Week 5 finishes what I started in Week 2: the root planter on the rover base is now a real Bambu Lab H2D build. I documented filament sourcing, slicer and on-machine UI, the failed first plate, and the second print after I rebuilt the mesh with the same eight-step CAD sequence (tooling detail and annotated captures in Figures 6–15 here). Lesson I am keeping: even scan-ready or sculpt-heavy meshes need solid printable joints. I also documented the Luma 3D scan as a separate workflow: setup, capture settings, three-loop scanning path, cloud processing, and final reconstructed result. A mesh that looks fine in the viewport can still fail on the bed if trunk and base never fused into one watertight solid; a scan that looks easy in the app can also lose detail if the object edges, lighting, and background are not controlled.

Group assignment

Guangzhou (Chaihuo) group documentation: design-rules testing for the lab’s 3D printer (FDM).

Abstract

The group runs a deliberate design-rules campaign on the specific printer(s) available at the site: overhangs and bridging, clearances and gaps, wall thickness, and angles (supported versus marginal versus unsupported surfaces), aligned with Fab Academy “Testing Design Rules” guidance. The outcome is a short, evidence-backed design-rules sheet with slicer settings, nozzle/layer height, filament, and pass/fail or measured limits, so future work on that machine starts from measured behaviour instead of guesses.

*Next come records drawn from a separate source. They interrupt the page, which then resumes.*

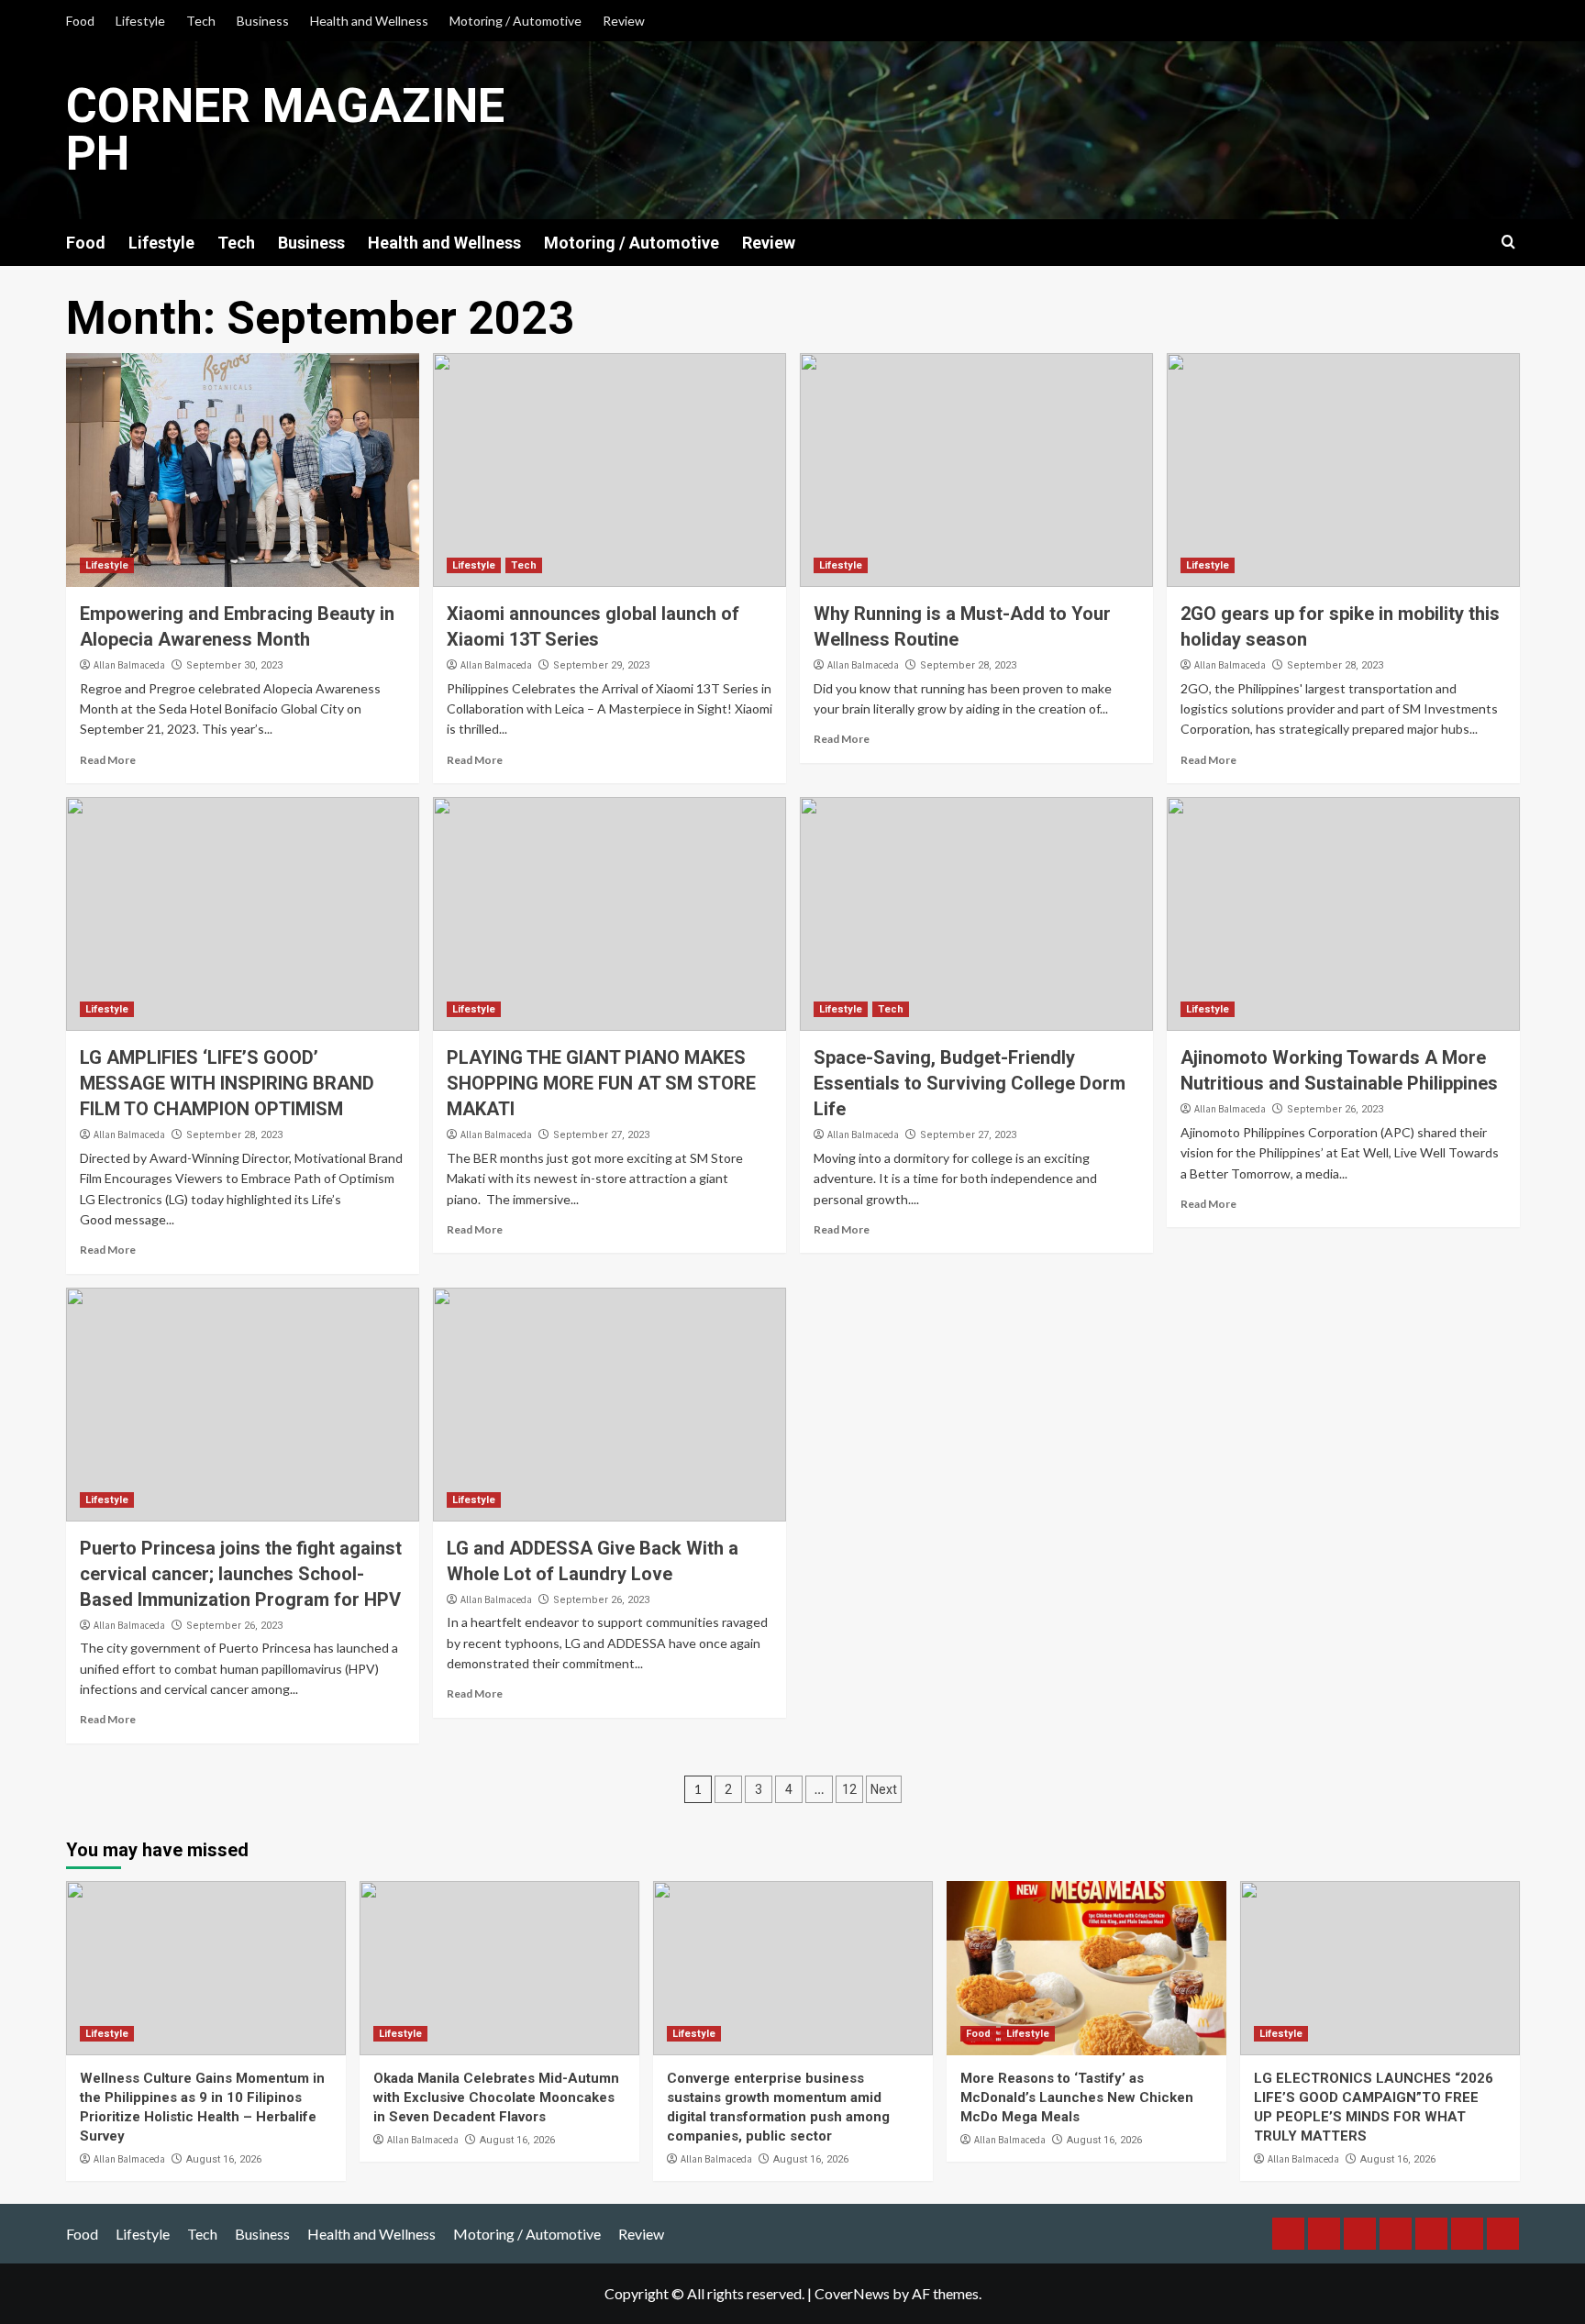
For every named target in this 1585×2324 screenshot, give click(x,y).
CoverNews (852, 2293)
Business (263, 20)
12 (849, 1789)
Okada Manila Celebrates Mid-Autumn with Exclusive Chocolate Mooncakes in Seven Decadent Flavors (496, 2097)
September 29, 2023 (601, 665)
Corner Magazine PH (285, 130)
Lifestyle (140, 20)
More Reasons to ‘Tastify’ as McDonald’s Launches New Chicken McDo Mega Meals (1076, 2097)
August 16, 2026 (223, 2159)
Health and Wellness (369, 20)
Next (883, 1789)
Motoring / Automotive (515, 20)
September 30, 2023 (234, 665)
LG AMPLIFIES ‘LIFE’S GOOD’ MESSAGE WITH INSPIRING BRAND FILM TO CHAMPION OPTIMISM (227, 1083)
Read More (108, 760)
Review (624, 20)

1. Printer, filament, and slicer baseline

We recorded the machine model, nozzle, bed, filament type/brand, and the baseline slicer profile used for the test coupons.

Several FDM machine form factors were visible in the lab; the documented tests refer to the specific printer and slicer profile your group selected.

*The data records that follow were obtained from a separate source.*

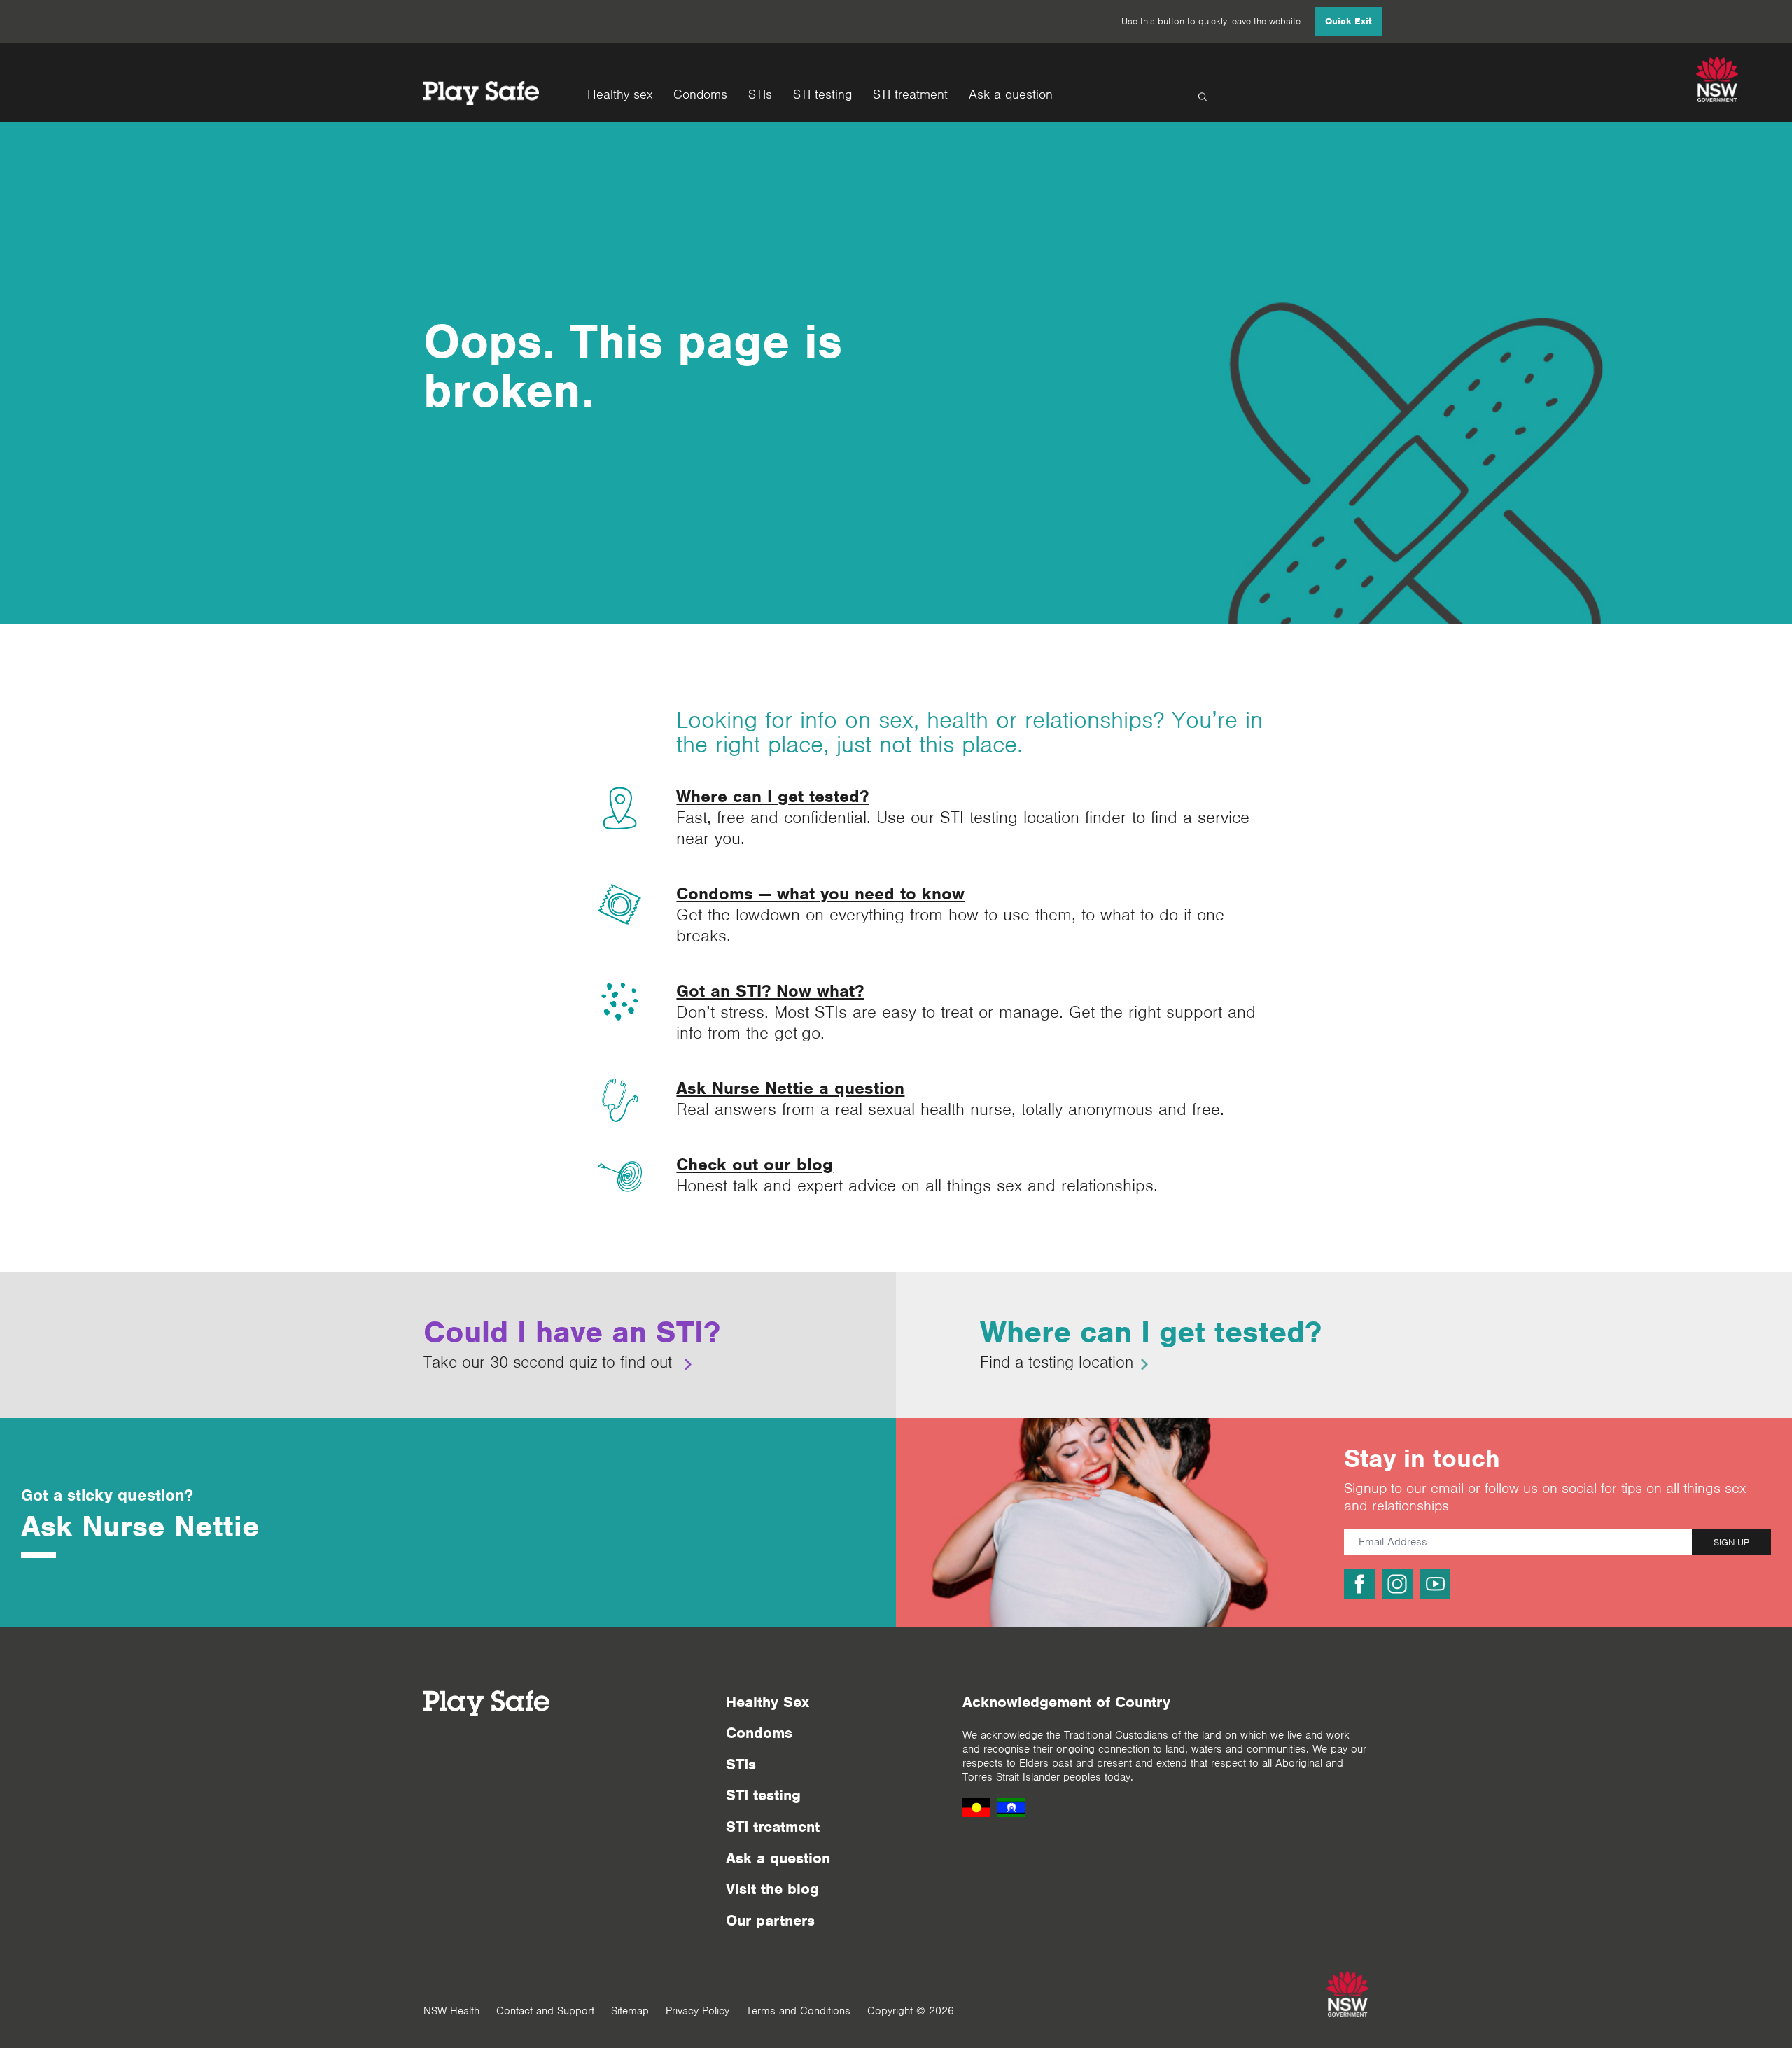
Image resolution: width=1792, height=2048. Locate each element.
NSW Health (451, 2011)
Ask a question (1011, 94)
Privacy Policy (697, 2011)
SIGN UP (1731, 1542)
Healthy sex (619, 94)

Several different FDM 3D printers in the lab
Figure 1: Different 3D printers on site (tie results to one chosen machine).
Retrieving filament or stock for 3D printing from lab storage
Figure 2: Retrieving 3D printing material — match filament type to the baseline recorded above.

2. Test geometry and procedure

The test prints covered the normal FDM questions: overhang angle, bridge span, clearance, wall thickness, and small features. Each coupon gave us one number or pass/fail observation to carry into later design work.

3. Results

We photographed the coupons before removing them from the bed, then compared visible failures with the nominal dimensions in the slicer. The photos below are the evidence I kept for that table.

3D-printed design-rules test coupons on a build plate
Figure 3: Coupon probing walls, gaps, bridging, etc. — mark pass/fail regions.
Inspecting 3D-printed design-rules test coupons on the build plate
Figure 4: Inspecting printed test coupons — note warping, stringing, and feature quality before tabulating results.
3D-printed part testing maximum overhang angle
Figure 5: Overhang / angle capability for this printer.

A source capture was also saved as 3d-print-test-parts.heic; the JPEG 3d-print-test-parts.jpg is used here for broad browser compatibility.

4. Recommended design rules

The useful output is a short set of limits: minimum wall that survives, maximum unsupported angle before the underside gets rough, and the minimum gap that still moves after printing. I use those numbers before committing final-project parts to a long print.